Record extracts Block Start
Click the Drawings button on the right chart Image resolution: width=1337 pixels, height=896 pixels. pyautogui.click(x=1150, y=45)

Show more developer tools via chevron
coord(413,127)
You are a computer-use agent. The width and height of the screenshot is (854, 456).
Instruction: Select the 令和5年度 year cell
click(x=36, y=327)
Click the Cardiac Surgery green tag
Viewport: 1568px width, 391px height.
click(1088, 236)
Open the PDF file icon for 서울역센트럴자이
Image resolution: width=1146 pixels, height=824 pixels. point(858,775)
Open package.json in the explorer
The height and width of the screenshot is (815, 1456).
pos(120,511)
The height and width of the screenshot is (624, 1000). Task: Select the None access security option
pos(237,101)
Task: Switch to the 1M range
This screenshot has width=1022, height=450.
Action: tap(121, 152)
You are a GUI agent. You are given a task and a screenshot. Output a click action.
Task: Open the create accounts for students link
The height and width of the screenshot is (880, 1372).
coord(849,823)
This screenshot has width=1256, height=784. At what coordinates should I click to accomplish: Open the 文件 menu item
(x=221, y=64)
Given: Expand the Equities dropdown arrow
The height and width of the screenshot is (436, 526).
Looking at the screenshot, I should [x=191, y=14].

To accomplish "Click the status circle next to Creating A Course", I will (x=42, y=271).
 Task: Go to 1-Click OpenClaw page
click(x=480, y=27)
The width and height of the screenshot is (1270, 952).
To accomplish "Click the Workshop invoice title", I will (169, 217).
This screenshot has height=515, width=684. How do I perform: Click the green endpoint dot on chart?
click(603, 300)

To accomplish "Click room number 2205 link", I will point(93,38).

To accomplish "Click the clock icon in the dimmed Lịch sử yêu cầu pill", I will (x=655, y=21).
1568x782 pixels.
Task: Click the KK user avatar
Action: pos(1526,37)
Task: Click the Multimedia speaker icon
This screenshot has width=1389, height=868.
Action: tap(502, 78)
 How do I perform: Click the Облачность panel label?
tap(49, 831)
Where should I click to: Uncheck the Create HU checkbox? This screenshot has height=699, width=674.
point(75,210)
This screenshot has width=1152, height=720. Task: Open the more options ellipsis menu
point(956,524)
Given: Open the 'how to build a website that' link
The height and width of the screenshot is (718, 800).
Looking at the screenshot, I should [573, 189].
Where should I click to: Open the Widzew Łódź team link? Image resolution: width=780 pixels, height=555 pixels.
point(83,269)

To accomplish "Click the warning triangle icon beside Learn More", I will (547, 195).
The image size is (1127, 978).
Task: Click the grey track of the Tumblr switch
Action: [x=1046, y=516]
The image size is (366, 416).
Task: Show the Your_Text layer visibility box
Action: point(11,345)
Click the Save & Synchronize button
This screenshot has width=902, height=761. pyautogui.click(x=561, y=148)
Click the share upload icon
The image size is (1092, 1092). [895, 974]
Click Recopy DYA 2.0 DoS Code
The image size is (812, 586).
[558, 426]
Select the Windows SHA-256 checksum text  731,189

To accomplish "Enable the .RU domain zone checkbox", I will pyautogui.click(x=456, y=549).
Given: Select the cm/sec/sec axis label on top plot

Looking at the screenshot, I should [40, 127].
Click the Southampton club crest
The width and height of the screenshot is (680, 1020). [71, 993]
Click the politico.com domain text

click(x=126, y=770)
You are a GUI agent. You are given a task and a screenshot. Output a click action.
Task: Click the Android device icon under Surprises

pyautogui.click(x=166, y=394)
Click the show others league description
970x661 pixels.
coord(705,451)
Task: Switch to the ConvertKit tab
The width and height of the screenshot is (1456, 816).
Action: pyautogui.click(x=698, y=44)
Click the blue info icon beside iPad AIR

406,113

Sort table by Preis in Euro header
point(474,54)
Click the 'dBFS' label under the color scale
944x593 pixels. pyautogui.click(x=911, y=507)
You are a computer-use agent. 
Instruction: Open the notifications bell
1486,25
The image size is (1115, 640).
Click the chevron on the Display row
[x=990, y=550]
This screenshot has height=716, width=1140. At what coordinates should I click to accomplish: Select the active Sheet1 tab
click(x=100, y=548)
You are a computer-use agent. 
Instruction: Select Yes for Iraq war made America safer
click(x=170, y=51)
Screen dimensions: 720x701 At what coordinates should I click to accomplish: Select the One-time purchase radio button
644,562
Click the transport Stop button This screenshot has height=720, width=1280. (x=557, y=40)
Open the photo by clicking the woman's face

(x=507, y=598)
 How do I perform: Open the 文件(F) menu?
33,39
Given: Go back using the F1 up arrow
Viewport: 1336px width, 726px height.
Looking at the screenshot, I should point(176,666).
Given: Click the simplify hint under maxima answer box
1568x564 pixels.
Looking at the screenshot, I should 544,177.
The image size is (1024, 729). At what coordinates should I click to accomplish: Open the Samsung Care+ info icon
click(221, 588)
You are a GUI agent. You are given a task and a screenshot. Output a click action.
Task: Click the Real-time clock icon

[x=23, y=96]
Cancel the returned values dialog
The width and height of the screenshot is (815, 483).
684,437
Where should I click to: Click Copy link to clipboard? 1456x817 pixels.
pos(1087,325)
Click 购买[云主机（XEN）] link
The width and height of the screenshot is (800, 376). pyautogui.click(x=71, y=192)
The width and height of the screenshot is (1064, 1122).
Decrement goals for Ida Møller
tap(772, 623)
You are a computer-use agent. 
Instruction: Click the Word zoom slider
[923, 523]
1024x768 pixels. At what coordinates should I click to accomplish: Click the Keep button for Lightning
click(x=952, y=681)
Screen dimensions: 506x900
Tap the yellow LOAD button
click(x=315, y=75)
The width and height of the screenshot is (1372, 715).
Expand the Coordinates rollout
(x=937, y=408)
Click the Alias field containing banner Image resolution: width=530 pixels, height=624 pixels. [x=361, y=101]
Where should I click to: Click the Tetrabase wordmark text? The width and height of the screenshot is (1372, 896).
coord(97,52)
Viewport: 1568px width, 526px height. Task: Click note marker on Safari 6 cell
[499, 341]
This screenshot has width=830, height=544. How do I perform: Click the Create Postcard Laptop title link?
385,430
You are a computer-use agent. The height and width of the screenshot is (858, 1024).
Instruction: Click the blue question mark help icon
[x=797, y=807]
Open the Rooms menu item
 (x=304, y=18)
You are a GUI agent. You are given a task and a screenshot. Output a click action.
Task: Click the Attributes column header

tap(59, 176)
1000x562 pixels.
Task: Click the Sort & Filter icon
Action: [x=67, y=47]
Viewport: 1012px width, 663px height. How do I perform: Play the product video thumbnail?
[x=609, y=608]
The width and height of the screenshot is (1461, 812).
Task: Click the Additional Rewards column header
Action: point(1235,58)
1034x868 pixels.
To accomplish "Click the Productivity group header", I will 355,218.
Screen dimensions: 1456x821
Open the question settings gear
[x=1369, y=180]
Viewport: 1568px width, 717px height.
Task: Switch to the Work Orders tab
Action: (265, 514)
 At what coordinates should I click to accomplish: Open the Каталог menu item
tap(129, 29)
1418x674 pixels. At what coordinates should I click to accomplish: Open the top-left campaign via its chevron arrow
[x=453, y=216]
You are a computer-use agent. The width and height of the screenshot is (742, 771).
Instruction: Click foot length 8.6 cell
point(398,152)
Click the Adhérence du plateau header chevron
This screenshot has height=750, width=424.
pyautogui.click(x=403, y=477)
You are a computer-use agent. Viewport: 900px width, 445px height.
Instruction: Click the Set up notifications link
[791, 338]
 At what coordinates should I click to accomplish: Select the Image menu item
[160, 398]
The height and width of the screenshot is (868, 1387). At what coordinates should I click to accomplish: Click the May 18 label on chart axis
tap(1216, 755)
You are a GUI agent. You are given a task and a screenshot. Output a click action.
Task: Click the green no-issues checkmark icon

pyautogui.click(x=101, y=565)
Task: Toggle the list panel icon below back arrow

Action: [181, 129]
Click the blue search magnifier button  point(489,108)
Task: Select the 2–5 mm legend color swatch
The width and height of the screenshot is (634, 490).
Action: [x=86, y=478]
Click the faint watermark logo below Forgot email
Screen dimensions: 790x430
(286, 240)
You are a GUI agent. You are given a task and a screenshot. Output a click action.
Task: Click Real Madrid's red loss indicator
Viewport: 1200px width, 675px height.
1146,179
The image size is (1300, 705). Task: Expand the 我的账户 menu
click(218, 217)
Record extracts Block End
» Your instructions
Output, unchanged, the lines of the listing above from the first one through the one holding "Task: Click the Multimedia speaker icon". Leave out every line after it.

» Answer to this task
Click the Drawings button on the right chart Image resolution: width=1337 pixels, height=896 pixels. pyautogui.click(x=1150, y=45)

Show more developer tools via chevron
coord(413,127)
You are a computer-use agent. The width and height of the screenshot is (854, 456).
Instruction: Select the 令和5年度 year cell
click(x=36, y=327)
Click the Cardiac Surgery green tag
Viewport: 1568px width, 391px height.
click(1088, 236)
Open the PDF file icon for 서울역센트럴자이
Image resolution: width=1146 pixels, height=824 pixels. point(858,775)
Open package.json in the explorer
The height and width of the screenshot is (815, 1456).
pos(120,511)
The height and width of the screenshot is (624, 1000). Task: Select the None access security option
pos(237,101)
Task: Switch to the 1M range
This screenshot has width=1022, height=450.
Action: tap(121, 152)
You are a GUI agent. You are given a task and a screenshot. Output a click action.
Task: Open the create accounts for students link
The height and width of the screenshot is (880, 1372).
coord(849,823)
This screenshot has width=1256, height=784. At what coordinates should I click to accomplish: Open the 文件 menu item
(x=221, y=64)
Given: Expand the Equities dropdown arrow
The height and width of the screenshot is (436, 526).
Looking at the screenshot, I should [x=191, y=14].

To accomplish "Click the status circle next to Creating A Course", I will (x=42, y=271).
 Task: Go to 1-Click OpenClaw page
click(x=480, y=27)
The width and height of the screenshot is (1270, 952).
To accomplish "Click the Workshop invoice title", I will (169, 217).
This screenshot has height=515, width=684. How do I perform: Click the green endpoint dot on chart?
click(603, 300)

To accomplish "Click room number 2205 link", I will point(93,38).

To accomplish "Click the clock icon in the dimmed Lịch sử yêu cầu pill", I will (x=655, y=21).
1568x782 pixels.
Task: Click the KK user avatar
Action: pos(1526,37)
Task: Click the Multimedia speaker icon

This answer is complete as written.